Think about how to break down the task
Call search_knowledge_base to find the discount policy
Think about the SQL query needed
Call run_sql_query to find qualifying customers
Think about how to format the results
Produce the final answer

Migration Guide: Moving from Manual to Adaptive

If you're currently using thinking.type: "enabled" with budget_tokens, here's your migration path:

Step 1: Identify Your Models

Check which models you're using. Only Opus 4.6, Sonnet 4.6, and newer support adaptive thinking.
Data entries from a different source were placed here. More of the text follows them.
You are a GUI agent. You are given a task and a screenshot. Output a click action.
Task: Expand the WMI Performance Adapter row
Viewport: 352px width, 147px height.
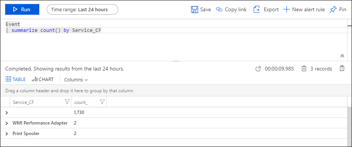pos(7,123)
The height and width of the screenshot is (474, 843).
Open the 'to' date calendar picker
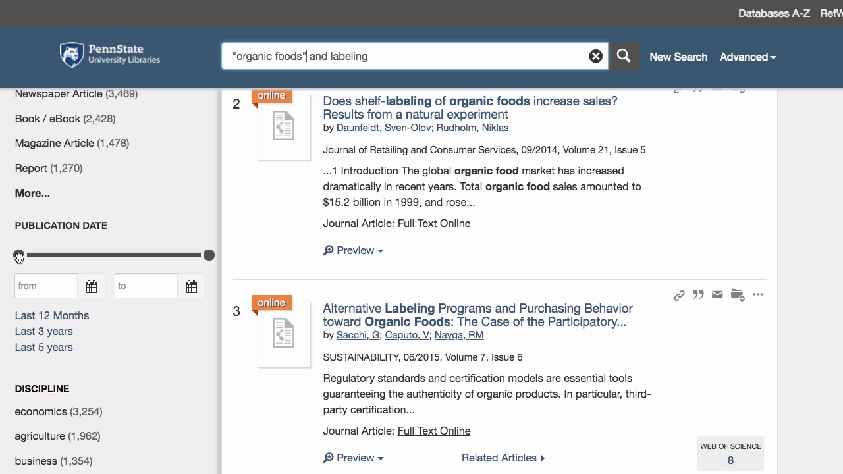[x=192, y=286]

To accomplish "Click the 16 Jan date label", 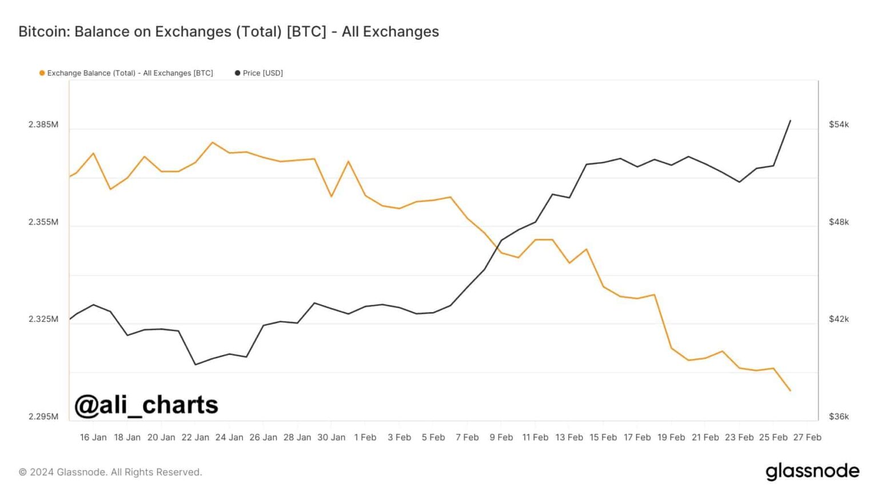I will 93,437.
Step 2: Update Your API Calls

Before (deprecated):

thinking={
    "type": "enabled",
    "budget_tokens": 8000
}

After (recommended):

thinking={
    "type": "adaptive",
    "effort": "high"  # Optional; defaults to high
}

Step 3: Test and Monitor

Start with effort: "high" to match your current behavior
Monitor latency and token usage
Experiment with medium or low for simpler tasks

Step 4: Handle Older Models

For models that don't support adaptive thinking (Sonnet 4.5, Opus 4.5, etc.), continue using thinking.type: "enabled" with budget_tokens.

Best Practices

1. Match Effort to Task Complexity

Simple Q&A: Use effort: "low" for faster responses
Code generation: Use effort: "medium" as a starting point
Complex analysis/agents: Use effort: "high" for maximum reasoning depth

2. Set Appropriate max_tokens

Adaptive thinking can use more tokens than you expect for complex tasks. Set max_tokens generously (e.g., 16,000–32,000) to avoid truncated responses.
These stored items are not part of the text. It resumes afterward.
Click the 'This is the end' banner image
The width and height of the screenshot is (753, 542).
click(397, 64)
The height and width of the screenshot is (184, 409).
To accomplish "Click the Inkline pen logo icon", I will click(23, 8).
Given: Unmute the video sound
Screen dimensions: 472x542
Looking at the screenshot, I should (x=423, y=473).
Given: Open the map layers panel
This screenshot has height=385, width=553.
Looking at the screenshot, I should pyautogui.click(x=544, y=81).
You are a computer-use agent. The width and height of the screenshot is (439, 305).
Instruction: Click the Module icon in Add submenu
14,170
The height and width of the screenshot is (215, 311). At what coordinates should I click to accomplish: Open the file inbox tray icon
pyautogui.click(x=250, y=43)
3. Handle Thinking Blocks in Your Code

Always iterate over response.content and handle both thinking and text blocks:

for block in response.content:
    if block.type == "thinking":
        # Optionally log or display thinking
        log_debug(f"Claude is thinking: {block.thinking[:100]}...")
    elif block.type == "text":
        return block.text

4. Use for Bimodal Workloads

Adaptive thinking excels when your application handles both simple and complex requests. The model automatically adjusts, saving tokens on easy queries while going deep on hard ones.

Limitations and Considerations

No ZDR on older models: Adaptive thinking is eligible for Zero Data Retention on supported models.
Effort is guidance, not a hard limit: Claude may use more or less thinking than the effort level suggests.
Opus 4.7 restrictions: On Opus 4.7, adaptive thinking is the only mode; you cannot disable thinking or use manual budgets.
Latency variability: Because thinking depth varies per request, response times may be less predictable than with fixed budgets.

Key Takeaways

Adaptive thinking lets Claude dynamically decide when and how much to think, replacing the need for manual budget_tokens configuration.
Use the effort parameter (low/medium/high) to guide thinking depth without hard-coding token limits.
Interleaved thinking makes adaptive mode ideal for agentic workflows where Claude reasons between tool calls.
Migrate from thinking.type: "enabled" to thinking.type: "adaptive" on Opus 4.6, Sonnet 4.6, and newer models—manual budgets are deprecated.
On Claude Opus 4.7, adaptive thinking is the only supported mode; manual budgets are rejected with a 400 error.